▶ DESCRIPTION OF THE TASK: Could you render the listing below as a numbered list and leave out the blank lines?

☆ ☆ ☆ ☆ ☆ ☆ ☆

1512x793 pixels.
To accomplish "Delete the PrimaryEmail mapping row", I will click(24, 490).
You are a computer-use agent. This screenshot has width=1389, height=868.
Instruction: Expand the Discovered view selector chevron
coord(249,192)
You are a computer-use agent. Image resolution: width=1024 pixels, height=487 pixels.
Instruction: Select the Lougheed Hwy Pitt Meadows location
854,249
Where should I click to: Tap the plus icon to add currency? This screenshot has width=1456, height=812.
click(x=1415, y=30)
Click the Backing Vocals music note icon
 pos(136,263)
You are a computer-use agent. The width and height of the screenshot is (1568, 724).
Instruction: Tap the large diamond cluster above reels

☆ ☆ ☆ ☆ ☆ ☆ ☆

▶ OUTPUT OF THE EXERCISE:
1. 1512x793 pixels.
2. To accomplish "Delete the PrimaryEmail mapping row", I will click(24, 490).
3. You are a computer-use agent. This screenshot has width=1389, height=868.
4. Instruction: Expand the Discovered view selector chevron
5. coord(249,192)
6. You are a computer-use agent. Image resolution: width=1024 pixels, height=487 pixels.
7. Instruction: Select the Lougheed Hwy Pitt Meadows location
8. 854,249
9. Where should I click to: Tap the plus icon to add currency? This screenshot has width=1456, height=812.
10. click(x=1415, y=30)
11. Click the Backing Vocals music note icon
12.  pos(136,263)
13. You are a computer-use agent. The width and height of the screenshot is (1568, 724).
14. Instruction: Tap the large diamond cluster above reels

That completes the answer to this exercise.